• Data shown:
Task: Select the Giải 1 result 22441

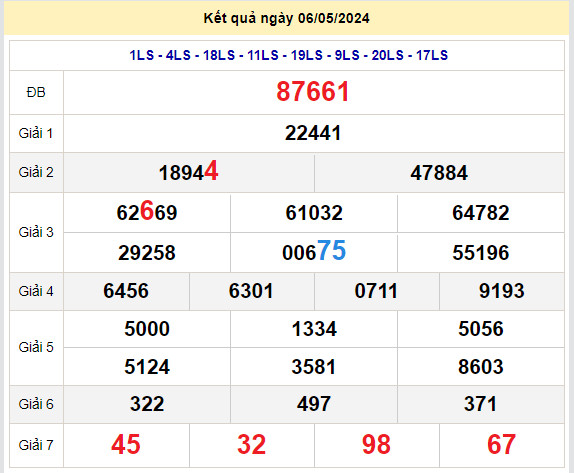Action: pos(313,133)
...
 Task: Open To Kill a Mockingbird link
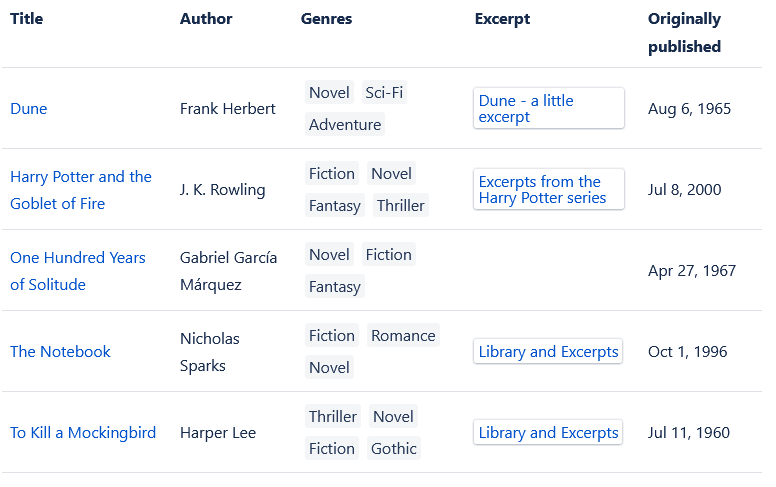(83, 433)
---
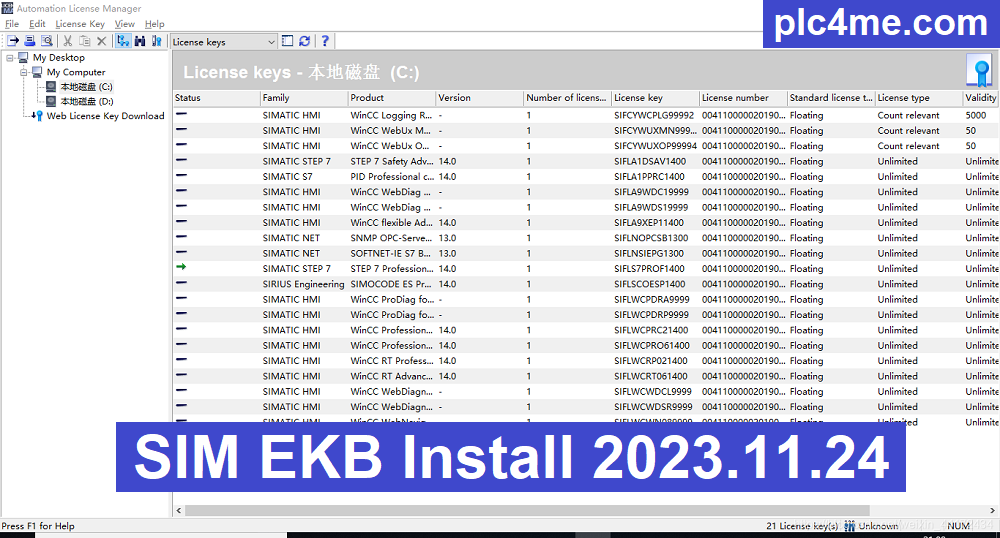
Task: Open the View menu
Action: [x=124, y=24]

• Request:
Locate every line in the listing above that contains the string "Task", matching case exactly, and copy each of those lines.

• Full answer:
Task: Select the Giải 1 result 22441
 Task: Open To Kill a Mockingbird link
Task: Open the View menu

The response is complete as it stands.